* _Exercise objective_: Gather every line in the items below that contains the word "Identify", and copy each one out. Case counts, so count only lines where the capitalization matches.

* START *

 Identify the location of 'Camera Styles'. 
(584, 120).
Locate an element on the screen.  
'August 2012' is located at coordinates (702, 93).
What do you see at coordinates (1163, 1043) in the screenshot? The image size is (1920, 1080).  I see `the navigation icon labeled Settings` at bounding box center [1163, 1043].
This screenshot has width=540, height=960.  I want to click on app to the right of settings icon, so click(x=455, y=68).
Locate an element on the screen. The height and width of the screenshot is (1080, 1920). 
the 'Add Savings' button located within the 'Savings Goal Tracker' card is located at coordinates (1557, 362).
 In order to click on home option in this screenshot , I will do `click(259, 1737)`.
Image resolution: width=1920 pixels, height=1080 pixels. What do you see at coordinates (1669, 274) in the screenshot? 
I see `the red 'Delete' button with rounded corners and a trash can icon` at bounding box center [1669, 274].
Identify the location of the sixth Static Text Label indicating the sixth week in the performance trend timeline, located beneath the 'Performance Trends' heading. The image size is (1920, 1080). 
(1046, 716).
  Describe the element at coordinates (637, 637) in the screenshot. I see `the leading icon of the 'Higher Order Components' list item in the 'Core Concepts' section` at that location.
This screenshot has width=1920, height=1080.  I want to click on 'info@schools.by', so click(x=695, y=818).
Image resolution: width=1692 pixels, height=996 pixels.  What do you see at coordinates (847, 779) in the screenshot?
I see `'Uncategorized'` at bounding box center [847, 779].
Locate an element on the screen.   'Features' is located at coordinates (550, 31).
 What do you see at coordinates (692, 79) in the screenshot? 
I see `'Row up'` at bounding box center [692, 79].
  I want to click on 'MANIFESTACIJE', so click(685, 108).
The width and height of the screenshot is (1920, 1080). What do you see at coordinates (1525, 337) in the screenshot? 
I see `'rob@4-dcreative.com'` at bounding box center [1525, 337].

* END *

* _Result of the exercise_:
 Identify the location of 'Camera Styles'. 
Identify the location of the sixth Static Text Label indicating the sixth week in the performance trend timeline, located beneath the 'Performance Trends' heading. The image size is (1920, 1080). 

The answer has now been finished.